Friday, September 19, 2014

NICHOLAS HERMAN

Nicholas Herman
feast day :February 12
 Born in Lorraine, France,1610;
Died in 1691.

                Brother Lawrence was born Nicholas Herman around 1610 in Herimenil, Lorraine, a Duchy of France. His birth records were destroyed in a fire at his parish church during the Thirty Years War, a war in which he fought as a young soldier. It was also the war in which he sustained a near fatal injury to his sciatic nerve. The injury left him quite crippled and in chronic pain for the rest of his life. He was educated both at home and by his parish priest whose first name was Lawrence and who was greatly admired by the young Nicholas.


Nicholas Herman as Brother Lawrence, Nicholas was a contemporary of Pascal, though, unlike him, a simple and ignorant man, reared in a peasant's cottage. He enlisted as a soldier and narrowly escaped being shot as a spy. He was wounded and remained lame for life. He then found employment as a footman, but was so clumsy that he was always breaking things. Later he became a lay brother in a Carmelite monastery in Paris, where he worked in the kitchen.

 He had been converted at he age of 18. Like Jeremiah he had see a tree in winter stripped bare yet with signs of the promise of spring, and from that moment he loved and served God with a simple and unquestioning faith. His book Practice of the Presence of God is the story of his heart, and is a lively devotional classic, in which he sets down the intimate details of his daily drudgery and is never afraid to laugh at himself. When sent to Burgundy to buy wine for the monastery with but little idea how to set about it, having no head for business, and being so lame that he had to roll himself over the casks, he had no worry, he tells us, but left himself in God's hands. It was God's business and God would see it done. And the business, he adds, went through well.

 In the kitchen also, where he was set to work, 'having accustomed himself to do everything there for the love of God and with prayer upon all occasions for His grace to do His work well, he had found everything easy, during 15 years he had been employed there.' The times of prayer, he declared, should be no different from other times, and he found himself more united to God in his outward employments than when he retired to pray.

 Of all the stories of the saints, few are more remarkable than that of this simple man, this big, clumsy ex-serviceman with his lame foot and awkward movements, hobbling round the kitchen, disliking his work but full of gentleness and good humor, laughing at mishaps, content to serve God in a humble way. And when after many years he was too old for the kitchen, he continued, until his death at 82, to potter around and make himself useful.

 "Lift up your heart to God," he said, "sometimes even at your meals, and when you are in company. . . . It is not necessary for being with God to be always at church: we may make an oratory of our hearts."

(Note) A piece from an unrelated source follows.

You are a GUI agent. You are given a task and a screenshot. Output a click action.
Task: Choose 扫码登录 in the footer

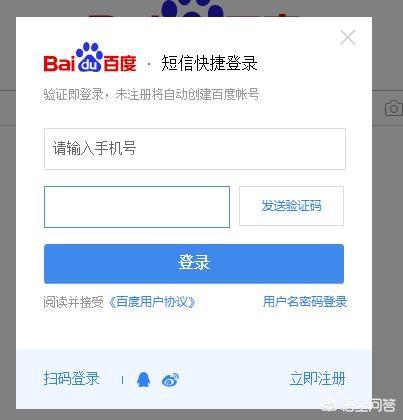click(71, 379)
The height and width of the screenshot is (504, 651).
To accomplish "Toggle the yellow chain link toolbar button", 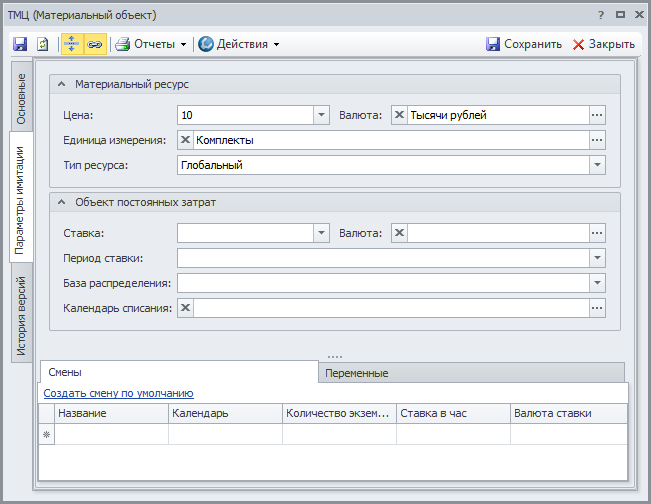I will [x=95, y=44].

 To a soldier on active service he wrote: "A little lifting up of the heart suffices: a little remembrance of God, one act of inward worship, though upon a march and sword in hand, are prayers which, however short, are nevertheless very acceptable to God." "The time of business does not with me differ from the time of prayer; and in the noise and clatter of my kitchen, while several persons are at the same time calling for different things, I possess God in as great tranquility as if I were upon my knees at the Blessed Sacrament" Gill.